* Goal of the exercise *
In the records below, find the line containing "This screenshot has width=1280, height=691.", then copy that line and all lines after it, exactly, omitting every picture.

* Data supplied *
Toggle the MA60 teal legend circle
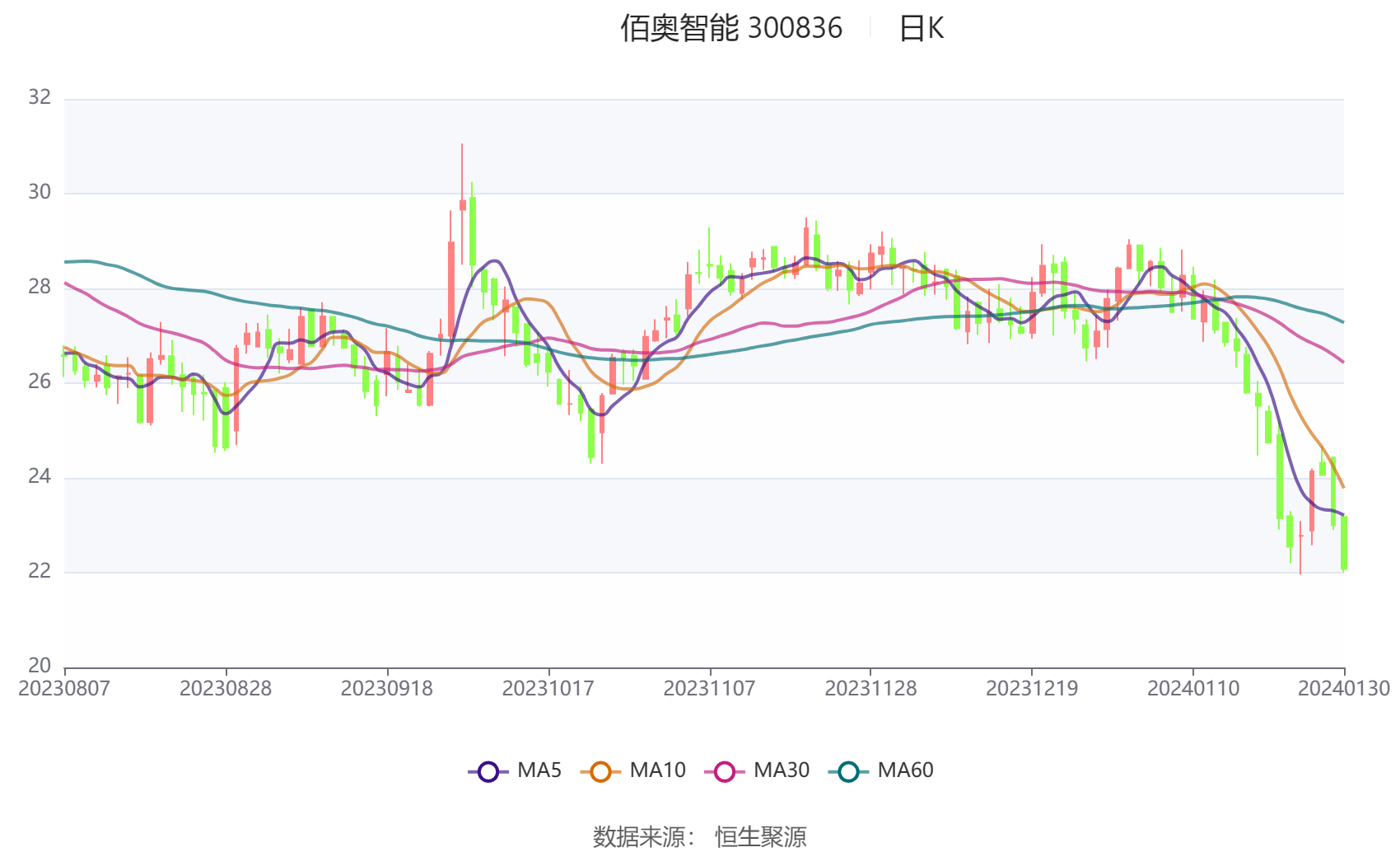Image resolution: width=1400 pixels, height=852 pixels. pos(848,771)
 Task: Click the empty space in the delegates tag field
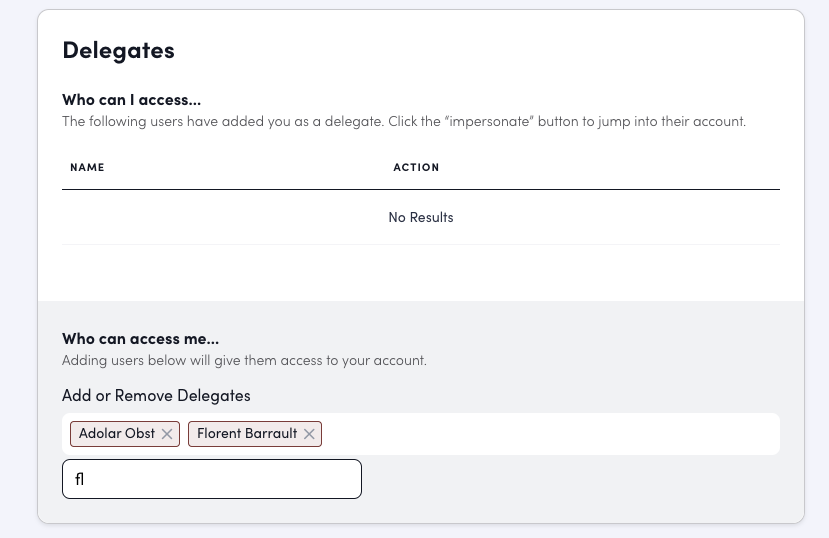point(550,434)
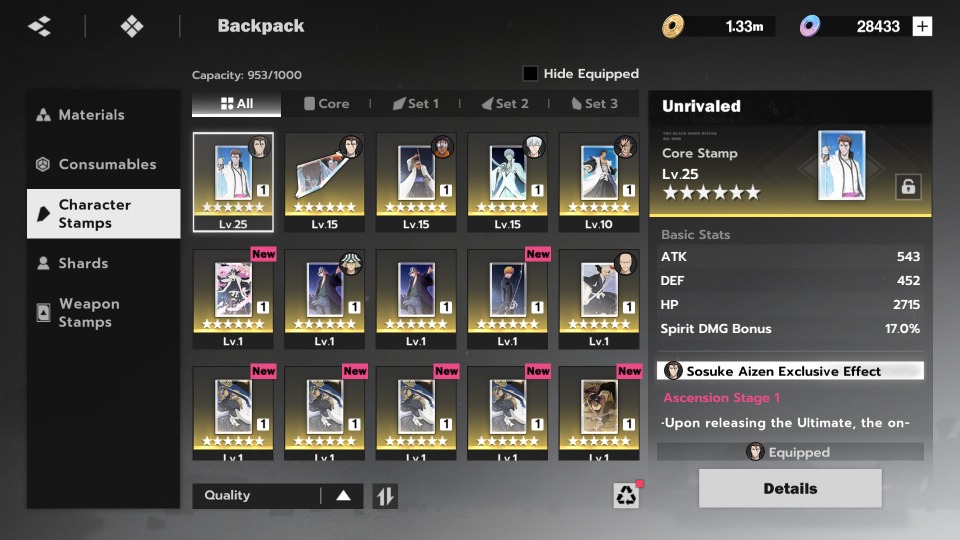Select the Set 3 filter tab
Image resolution: width=960 pixels, height=540 pixels.
pos(594,103)
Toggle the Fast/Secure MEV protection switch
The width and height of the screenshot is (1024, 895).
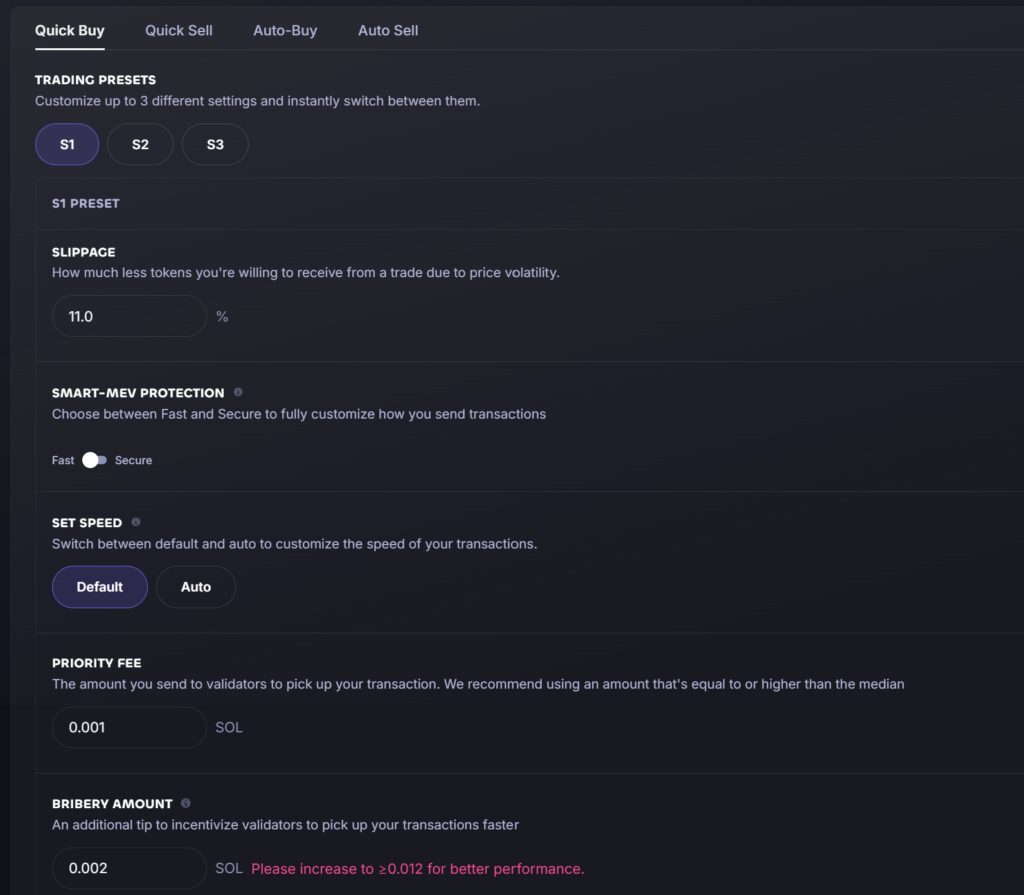95,460
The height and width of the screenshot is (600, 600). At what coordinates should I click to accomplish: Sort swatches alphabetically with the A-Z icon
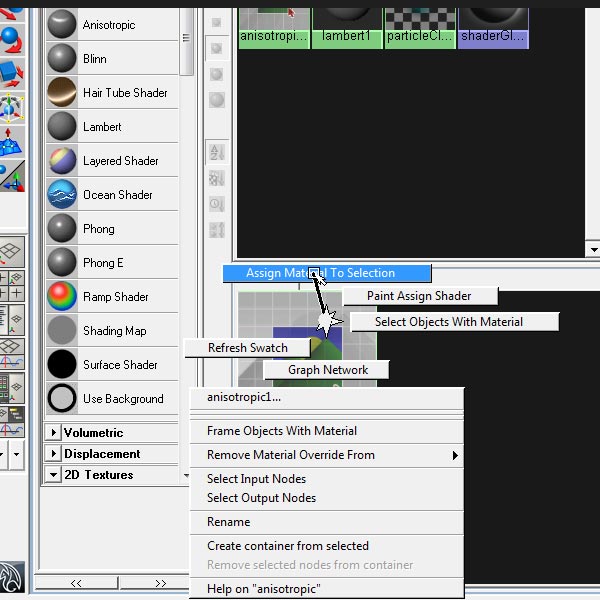click(x=217, y=152)
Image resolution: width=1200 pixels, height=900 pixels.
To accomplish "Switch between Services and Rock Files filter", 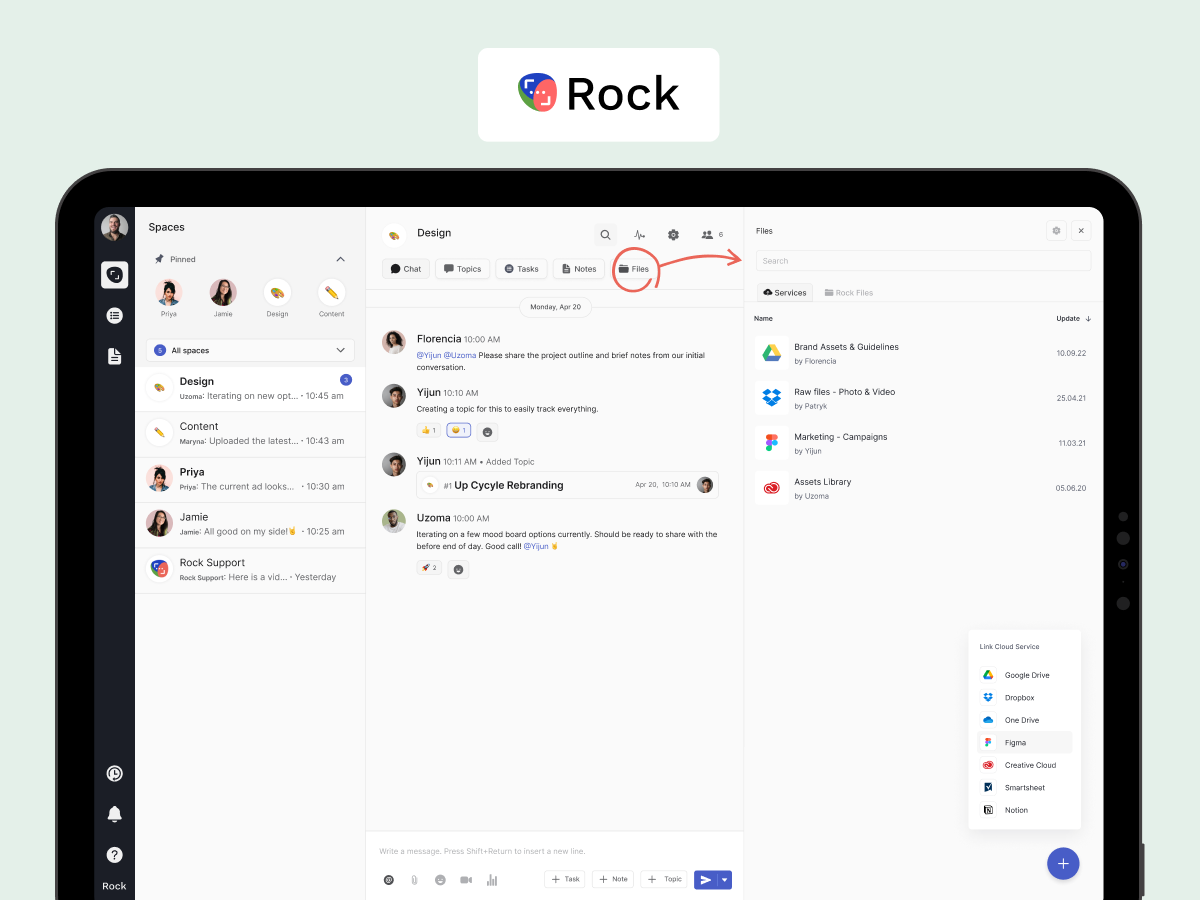I will click(848, 292).
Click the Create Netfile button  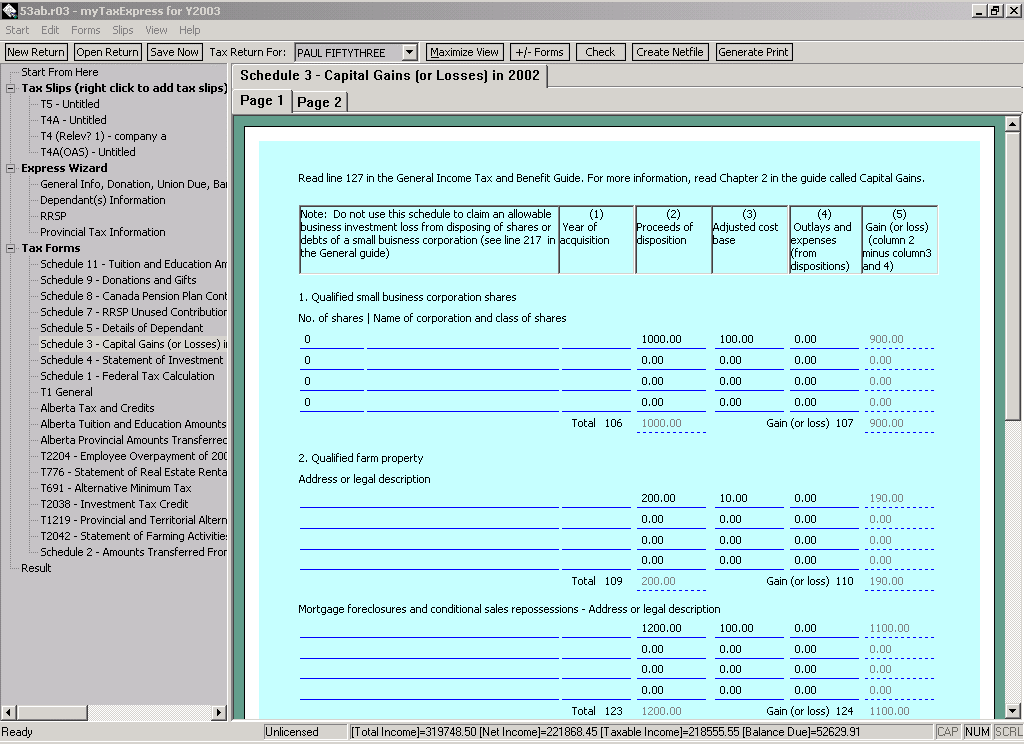670,52
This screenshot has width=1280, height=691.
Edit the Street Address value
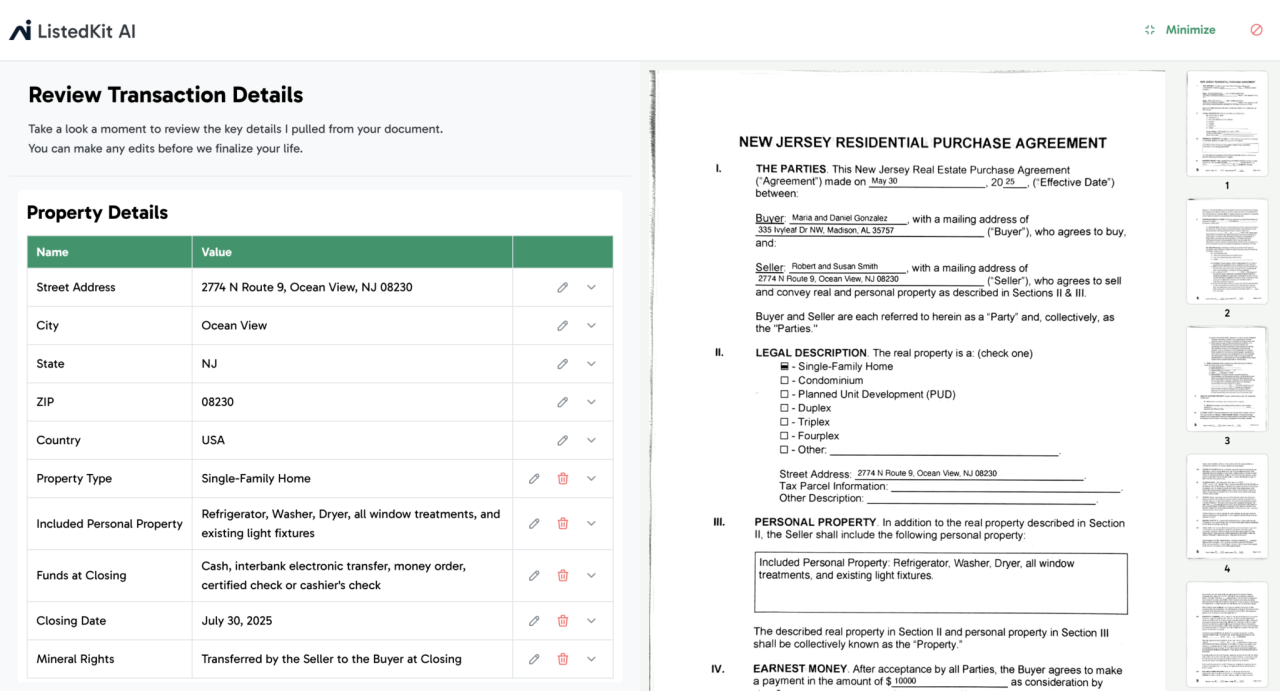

* Solution for this problem *
This screenshot has width=1280, height=691.
Edit the Street Address value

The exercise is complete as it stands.